:: Instructions for the task ::
Retype the entries in full.

:: Pixel coordinate grounding data ::

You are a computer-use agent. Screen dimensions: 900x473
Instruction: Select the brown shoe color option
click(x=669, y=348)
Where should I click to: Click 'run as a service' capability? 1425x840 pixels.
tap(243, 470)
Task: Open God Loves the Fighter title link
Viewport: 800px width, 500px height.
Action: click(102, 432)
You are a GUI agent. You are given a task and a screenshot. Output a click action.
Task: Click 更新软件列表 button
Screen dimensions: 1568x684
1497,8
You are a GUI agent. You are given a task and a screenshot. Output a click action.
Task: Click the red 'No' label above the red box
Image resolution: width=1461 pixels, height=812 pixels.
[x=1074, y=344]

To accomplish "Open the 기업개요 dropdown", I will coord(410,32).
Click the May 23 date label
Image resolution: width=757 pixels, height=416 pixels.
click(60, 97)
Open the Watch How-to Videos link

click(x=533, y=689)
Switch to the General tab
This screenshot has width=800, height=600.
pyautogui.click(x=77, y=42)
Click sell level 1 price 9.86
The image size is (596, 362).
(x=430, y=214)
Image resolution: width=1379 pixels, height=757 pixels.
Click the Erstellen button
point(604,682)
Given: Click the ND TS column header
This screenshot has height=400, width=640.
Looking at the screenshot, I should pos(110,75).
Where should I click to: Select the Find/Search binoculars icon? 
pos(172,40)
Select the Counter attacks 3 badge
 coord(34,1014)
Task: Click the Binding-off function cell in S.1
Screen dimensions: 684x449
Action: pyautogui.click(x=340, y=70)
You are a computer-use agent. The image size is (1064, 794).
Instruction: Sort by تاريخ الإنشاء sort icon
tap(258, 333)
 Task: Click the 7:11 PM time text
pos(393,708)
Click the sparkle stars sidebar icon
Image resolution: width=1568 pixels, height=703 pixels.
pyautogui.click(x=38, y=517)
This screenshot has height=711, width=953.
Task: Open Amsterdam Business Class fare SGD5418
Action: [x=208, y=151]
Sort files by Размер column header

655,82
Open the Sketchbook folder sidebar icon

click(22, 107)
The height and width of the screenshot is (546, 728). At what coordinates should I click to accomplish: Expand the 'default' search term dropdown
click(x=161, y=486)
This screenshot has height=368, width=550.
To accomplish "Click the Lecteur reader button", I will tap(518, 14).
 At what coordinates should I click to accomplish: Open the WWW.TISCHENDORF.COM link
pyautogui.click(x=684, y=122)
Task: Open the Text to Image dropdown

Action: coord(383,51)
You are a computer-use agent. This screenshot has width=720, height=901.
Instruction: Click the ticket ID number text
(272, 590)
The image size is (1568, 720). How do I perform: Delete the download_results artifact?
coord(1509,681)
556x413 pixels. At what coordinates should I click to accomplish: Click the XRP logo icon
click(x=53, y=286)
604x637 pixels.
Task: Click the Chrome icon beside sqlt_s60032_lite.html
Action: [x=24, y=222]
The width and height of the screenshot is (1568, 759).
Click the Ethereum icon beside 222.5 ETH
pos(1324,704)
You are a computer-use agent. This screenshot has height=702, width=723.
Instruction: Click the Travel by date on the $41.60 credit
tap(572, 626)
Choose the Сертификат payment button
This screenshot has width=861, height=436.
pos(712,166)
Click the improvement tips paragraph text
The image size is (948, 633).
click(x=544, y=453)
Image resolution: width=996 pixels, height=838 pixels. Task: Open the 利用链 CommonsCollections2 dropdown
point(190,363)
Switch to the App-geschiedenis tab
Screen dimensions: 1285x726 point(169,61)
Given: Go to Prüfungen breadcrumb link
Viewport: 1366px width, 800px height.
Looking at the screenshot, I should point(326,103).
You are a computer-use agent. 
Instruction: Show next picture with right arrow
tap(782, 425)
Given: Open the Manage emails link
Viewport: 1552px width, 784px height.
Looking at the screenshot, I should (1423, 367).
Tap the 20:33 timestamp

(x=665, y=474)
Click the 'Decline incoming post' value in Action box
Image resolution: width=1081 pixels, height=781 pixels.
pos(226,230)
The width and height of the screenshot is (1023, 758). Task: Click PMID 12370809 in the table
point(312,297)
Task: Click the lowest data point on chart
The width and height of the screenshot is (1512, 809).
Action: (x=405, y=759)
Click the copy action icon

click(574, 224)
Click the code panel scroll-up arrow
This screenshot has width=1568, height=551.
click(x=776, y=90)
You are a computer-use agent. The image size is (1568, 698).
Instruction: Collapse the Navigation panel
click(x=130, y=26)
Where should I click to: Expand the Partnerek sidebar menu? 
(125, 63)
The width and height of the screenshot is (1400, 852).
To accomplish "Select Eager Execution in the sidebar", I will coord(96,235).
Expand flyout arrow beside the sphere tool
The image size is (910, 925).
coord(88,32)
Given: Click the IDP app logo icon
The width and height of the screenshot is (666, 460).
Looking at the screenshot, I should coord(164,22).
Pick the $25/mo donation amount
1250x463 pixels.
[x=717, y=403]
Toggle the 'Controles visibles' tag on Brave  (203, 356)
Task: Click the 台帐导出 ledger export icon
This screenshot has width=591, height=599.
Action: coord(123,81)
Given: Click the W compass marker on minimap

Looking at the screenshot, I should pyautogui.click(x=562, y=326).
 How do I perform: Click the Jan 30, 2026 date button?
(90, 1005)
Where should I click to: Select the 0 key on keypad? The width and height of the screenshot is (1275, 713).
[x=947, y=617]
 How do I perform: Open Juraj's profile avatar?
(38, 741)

:: Exercise result ::
You are a computer-use agent. Screen dimensions: 900x473
Instruction: Select the brown shoe color option
click(x=669, y=348)
Where should I click to: Click 'run as a service' capability? 1425x840 pixels.
tap(243, 470)
Task: Open God Loves the Fighter title link
Viewport: 800px width, 500px height.
Action: click(102, 432)
You are a GUI agent. You are given a task and a screenshot. Output a click action.
Task: Click 更新软件列表 button
Screen dimensions: 1568x684
1497,8
You are a GUI agent. You are given a task and a screenshot. Output a click action.
Task: Click the red 'No' label above the red box
Image resolution: width=1461 pixels, height=812 pixels.
[x=1074, y=344]

To accomplish "Open the 기업개요 dropdown", I will coord(410,32).
Click the May 23 date label
Image resolution: width=757 pixels, height=416 pixels.
click(60, 97)
Open the Watch How-to Videos link

click(x=533, y=689)
Switch to the General tab
This screenshot has width=800, height=600.
pyautogui.click(x=77, y=42)
Click sell level 1 price 9.86
The image size is (596, 362).
(x=430, y=214)
Image resolution: width=1379 pixels, height=757 pixels.
Click the Erstellen button
point(604,682)
Given: Click the ND TS column header
This screenshot has height=400, width=640.
Looking at the screenshot, I should pos(110,75).
Where should I click to: Select the Find/Search binoculars icon? 
pos(172,40)
Select the Counter attacks 3 badge
 coord(34,1014)
Task: Click the Binding-off function cell in S.1
Screen dimensions: 684x449
Action: pyautogui.click(x=340, y=70)
You are a computer-use agent. The image size is (1064, 794).
Instruction: Sort by تاريخ الإنشاء sort icon
tap(258, 333)
 Task: Click the 7:11 PM time text
pos(393,708)
Click the sparkle stars sidebar icon
Image resolution: width=1568 pixels, height=703 pixels.
pyautogui.click(x=38, y=517)
This screenshot has height=711, width=953.
Task: Open Amsterdam Business Class fare SGD5418
Action: [x=208, y=151]
Sort files by Размер column header

655,82
Open the Sketchbook folder sidebar icon

click(22, 107)
The height and width of the screenshot is (546, 728). At what coordinates should I click to accomplish: Expand the 'default' search term dropdown
click(x=161, y=486)
This screenshot has height=368, width=550.
To accomplish "Click the Lecteur reader button", I will tap(518, 14).
 At what coordinates should I click to accomplish: Open the WWW.TISCHENDORF.COM link
pyautogui.click(x=684, y=122)
Task: Open the Text to Image dropdown

Action: coord(383,51)
You are a computer-use agent. This screenshot has width=720, height=901.
Instruction: Click the ticket ID number text
(272, 590)
The image size is (1568, 720). How do I perform: Delete the download_results artifact?
coord(1509,681)
556x413 pixels. At what coordinates should I click to accomplish: Click the XRP logo icon
click(x=53, y=286)
604x637 pixels.
Task: Click the Chrome icon beside sqlt_s60032_lite.html
Action: [x=24, y=222]
The width and height of the screenshot is (1568, 759).
Click the Ethereum icon beside 222.5 ETH
pos(1324,704)
You are a computer-use agent. This screenshot has height=702, width=723.
Instruction: Click the Travel by date on the $41.60 credit
tap(572, 626)
Choose the Сертификат payment button
This screenshot has width=861, height=436.
pos(712,166)
Click the improvement tips paragraph text
The image size is (948, 633).
click(x=544, y=453)
Image resolution: width=996 pixels, height=838 pixels. Task: Open the 利用链 CommonsCollections2 dropdown
point(190,363)
Switch to the App-geschiedenis tab
Screen dimensions: 1285x726 point(169,61)
Given: Go to Prüfungen breadcrumb link
Viewport: 1366px width, 800px height.
Looking at the screenshot, I should point(326,103).
You are a computer-use agent. 
Instruction: Show next picture with right arrow
tap(782, 425)
Given: Open the Manage emails link
Viewport: 1552px width, 784px height.
Looking at the screenshot, I should (1423, 367).
Tap the 20:33 timestamp

(x=665, y=474)
Click the 'Decline incoming post' value in Action box
Image resolution: width=1081 pixels, height=781 pixels.
pos(226,230)
The width and height of the screenshot is (1023, 758). Task: Click PMID 12370809 in the table
point(312,297)
Task: Click the lowest data point on chart
The width and height of the screenshot is (1512, 809).
Action: (x=405, y=759)
Click the copy action icon

click(574, 224)
Click the code panel scroll-up arrow
This screenshot has width=1568, height=551.
click(x=776, y=90)
You are a computer-use agent. The image size is (1568, 698).
Instruction: Collapse the Navigation panel
click(x=130, y=26)
Where should I click to: Expand the Partnerek sidebar menu? 
(125, 63)
The width and height of the screenshot is (1400, 852).
To accomplish "Select Eager Execution in the sidebar", I will coord(96,235).
Expand flyout arrow beside the sphere tool
The image size is (910, 925).
coord(88,32)
Given: Click the IDP app logo icon
The width and height of the screenshot is (666, 460).
Looking at the screenshot, I should coord(164,22).
Pick the $25/mo donation amount
1250x463 pixels.
[x=717, y=403]
Toggle the 'Controles visibles' tag on Brave  (203, 356)
Task: Click the 台帐导出 ledger export icon
This screenshot has width=591, height=599.
Action: coord(123,81)
Given: Click the W compass marker on minimap

Looking at the screenshot, I should pyautogui.click(x=562, y=326).
 How do I perform: Click the Jan 30, 2026 date button?
(90, 1005)
Where should I click to: Select the 0 key on keypad? The width and height of the screenshot is (1275, 713).
[x=947, y=617]
 How do I perform: Open Juraj's profile avatar?
(38, 741)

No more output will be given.